Isso é difícil, pois quando começamos a melhorar um pouco, as demandas são imensas dadas as desigualdades e necessidades que temos. Nós vimos isso na primeira presidência do Lula, que recebeu do FHC uma situação muito arrumada, já que não havia uma herança maldita, sendo que o Palocci arrumou mais um pouco, tanto que em 2007 e 2008, o país já tinha reservas e uma situação fiscal mais sólida. Se o petismo não fosse com tanta sede ao pote no aumento dos gastos e dos programas públicos, nós não teríamos chegado em 2013 em uma situação fiscal tão ruim, mas isso aconteceu porque ele é muito sensível às necessidades da população brasileira mais simples. Eu entendo isso, mas também existe o outro lado do petismo que é o nacional desenvolvimentismo e o intervencionismo, que gera muito gasto público e que não tem nada a ver com os mais pobres. Esse é um projeto de desenvolvimento totalmente equivocado e que não dá certo no Brasil.
Um lado da grande crise de 2014 a 2016 foi que o país deu um passo maior que a perna, pois parecia que estávamos em uma situação confortável. Quando isso acontece, as necessidades e as carências da sociedade falam mais alto e acabamos construindo as condições para a próxima crise. Esse é o medo que eu tenho hoje, pois apesar de estarmos em uma situação que parece boa, estamos construindo as condições da próxima crise com esse desequilíbrio fiscal e com o problema de endividamento.

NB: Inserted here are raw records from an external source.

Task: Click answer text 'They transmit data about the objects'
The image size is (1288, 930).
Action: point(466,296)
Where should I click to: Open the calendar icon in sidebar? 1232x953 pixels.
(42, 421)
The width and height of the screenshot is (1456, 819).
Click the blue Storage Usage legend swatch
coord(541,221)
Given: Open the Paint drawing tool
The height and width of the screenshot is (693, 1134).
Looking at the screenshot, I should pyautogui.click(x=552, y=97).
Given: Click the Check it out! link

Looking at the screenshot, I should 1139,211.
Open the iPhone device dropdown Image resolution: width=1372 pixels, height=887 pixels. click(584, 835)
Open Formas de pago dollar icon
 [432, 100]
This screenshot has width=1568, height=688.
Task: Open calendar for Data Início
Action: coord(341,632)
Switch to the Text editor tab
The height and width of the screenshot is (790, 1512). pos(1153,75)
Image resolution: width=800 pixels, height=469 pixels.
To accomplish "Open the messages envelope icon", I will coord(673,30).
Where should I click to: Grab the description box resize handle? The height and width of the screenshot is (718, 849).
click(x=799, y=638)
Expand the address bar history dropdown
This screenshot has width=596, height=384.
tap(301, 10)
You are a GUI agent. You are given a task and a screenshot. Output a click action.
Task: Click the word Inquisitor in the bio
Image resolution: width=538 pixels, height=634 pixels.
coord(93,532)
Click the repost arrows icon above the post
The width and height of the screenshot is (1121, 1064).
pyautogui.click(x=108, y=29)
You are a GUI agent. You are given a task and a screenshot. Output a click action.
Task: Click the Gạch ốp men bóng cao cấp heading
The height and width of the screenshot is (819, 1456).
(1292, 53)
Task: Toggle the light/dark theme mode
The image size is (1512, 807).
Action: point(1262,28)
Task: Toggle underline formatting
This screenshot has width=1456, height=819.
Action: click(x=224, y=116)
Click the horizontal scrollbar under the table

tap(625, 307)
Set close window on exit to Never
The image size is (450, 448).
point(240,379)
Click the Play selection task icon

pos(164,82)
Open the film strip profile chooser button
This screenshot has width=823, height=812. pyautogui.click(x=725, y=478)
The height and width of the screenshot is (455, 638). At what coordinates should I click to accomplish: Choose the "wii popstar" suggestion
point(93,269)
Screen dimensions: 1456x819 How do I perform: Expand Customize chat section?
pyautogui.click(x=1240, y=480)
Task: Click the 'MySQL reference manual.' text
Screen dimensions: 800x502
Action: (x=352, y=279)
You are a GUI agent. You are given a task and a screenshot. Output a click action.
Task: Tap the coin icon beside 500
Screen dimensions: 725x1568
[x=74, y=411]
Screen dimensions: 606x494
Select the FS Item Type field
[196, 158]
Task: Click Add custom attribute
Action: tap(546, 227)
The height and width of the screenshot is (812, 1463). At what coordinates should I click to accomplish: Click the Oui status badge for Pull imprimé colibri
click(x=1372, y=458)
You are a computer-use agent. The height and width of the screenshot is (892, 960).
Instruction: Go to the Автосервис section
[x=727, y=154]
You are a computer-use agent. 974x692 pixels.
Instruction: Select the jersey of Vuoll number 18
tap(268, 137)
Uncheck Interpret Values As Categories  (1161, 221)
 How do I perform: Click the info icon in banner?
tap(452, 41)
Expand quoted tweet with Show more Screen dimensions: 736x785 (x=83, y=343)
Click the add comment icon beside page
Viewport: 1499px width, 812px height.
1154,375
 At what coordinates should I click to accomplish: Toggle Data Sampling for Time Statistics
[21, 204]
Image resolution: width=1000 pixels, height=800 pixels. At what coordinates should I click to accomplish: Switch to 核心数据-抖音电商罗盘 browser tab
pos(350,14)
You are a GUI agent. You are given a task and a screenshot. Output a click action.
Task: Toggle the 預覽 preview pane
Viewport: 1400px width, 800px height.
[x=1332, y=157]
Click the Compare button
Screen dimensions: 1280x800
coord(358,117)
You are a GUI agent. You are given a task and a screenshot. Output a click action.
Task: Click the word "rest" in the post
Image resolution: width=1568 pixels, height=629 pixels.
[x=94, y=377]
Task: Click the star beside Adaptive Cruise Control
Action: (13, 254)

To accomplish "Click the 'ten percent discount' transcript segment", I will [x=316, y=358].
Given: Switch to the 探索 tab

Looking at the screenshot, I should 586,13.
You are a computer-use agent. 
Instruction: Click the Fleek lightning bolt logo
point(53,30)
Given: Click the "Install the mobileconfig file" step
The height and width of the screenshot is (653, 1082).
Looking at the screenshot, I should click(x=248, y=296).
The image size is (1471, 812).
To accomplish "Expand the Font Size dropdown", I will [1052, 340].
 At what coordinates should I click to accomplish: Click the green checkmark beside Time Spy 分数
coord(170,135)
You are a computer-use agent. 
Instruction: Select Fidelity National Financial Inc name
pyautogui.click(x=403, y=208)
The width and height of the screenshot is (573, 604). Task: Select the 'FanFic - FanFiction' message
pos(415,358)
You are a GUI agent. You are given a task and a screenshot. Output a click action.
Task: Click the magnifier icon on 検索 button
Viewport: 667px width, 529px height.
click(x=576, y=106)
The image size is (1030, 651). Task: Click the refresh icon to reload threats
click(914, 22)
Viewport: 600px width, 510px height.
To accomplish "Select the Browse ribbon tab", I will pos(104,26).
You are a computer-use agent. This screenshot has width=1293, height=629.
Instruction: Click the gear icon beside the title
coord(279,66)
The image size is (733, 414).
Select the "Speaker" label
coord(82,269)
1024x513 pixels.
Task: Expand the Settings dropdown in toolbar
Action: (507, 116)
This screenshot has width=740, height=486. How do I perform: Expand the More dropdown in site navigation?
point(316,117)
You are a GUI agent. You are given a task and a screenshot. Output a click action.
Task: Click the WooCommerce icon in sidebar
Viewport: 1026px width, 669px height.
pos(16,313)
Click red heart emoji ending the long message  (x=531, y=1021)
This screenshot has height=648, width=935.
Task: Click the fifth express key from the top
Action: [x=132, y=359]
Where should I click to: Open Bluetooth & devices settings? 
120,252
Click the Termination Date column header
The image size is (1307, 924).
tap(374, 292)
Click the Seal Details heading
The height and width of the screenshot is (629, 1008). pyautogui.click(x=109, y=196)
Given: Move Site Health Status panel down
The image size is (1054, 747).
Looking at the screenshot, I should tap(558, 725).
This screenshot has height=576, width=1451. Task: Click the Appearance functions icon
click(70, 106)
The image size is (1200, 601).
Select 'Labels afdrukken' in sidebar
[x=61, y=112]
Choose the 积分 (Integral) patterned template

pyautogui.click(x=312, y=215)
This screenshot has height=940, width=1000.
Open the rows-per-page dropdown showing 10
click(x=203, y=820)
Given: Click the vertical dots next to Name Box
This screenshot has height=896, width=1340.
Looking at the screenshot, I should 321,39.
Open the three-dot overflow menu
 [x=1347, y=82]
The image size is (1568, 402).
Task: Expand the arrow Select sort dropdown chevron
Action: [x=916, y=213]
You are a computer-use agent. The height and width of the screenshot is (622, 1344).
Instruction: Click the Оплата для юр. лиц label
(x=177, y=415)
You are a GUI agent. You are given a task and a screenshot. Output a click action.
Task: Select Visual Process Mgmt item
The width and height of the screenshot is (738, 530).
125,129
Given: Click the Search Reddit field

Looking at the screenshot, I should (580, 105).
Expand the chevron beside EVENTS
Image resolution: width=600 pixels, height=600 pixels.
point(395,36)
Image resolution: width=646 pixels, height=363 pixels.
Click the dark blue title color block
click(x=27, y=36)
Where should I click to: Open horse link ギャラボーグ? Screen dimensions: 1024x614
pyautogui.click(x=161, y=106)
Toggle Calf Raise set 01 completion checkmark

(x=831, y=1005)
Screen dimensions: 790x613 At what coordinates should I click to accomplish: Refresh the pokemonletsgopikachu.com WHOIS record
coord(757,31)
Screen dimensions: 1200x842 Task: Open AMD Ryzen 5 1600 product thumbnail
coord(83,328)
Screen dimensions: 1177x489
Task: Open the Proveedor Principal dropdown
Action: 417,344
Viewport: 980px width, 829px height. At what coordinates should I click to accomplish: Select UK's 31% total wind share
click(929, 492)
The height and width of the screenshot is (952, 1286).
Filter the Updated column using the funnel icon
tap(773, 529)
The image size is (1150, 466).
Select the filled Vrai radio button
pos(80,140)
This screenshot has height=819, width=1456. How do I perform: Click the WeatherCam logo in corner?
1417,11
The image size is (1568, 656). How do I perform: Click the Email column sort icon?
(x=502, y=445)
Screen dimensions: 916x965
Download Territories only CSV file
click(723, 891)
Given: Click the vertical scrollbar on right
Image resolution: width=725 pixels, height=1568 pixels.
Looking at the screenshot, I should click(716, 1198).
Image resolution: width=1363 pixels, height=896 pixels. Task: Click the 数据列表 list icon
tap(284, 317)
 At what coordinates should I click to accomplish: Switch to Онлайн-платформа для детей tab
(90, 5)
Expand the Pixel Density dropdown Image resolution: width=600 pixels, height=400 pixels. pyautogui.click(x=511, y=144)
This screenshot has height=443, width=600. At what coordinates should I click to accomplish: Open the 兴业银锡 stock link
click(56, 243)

O Lula é um homem super inteligente e sabe de tudo o que eu falei sobre o desequilíbrio fiscal. O Fernando Haddad também é muito inteligente e está totalmente ciente da situação. O problema é que eles têm um projeto eleitoral para 2026 e avaliaram que dá para conviver com essas inconsistências até lá, ser reeleito e resolver os problemas depois.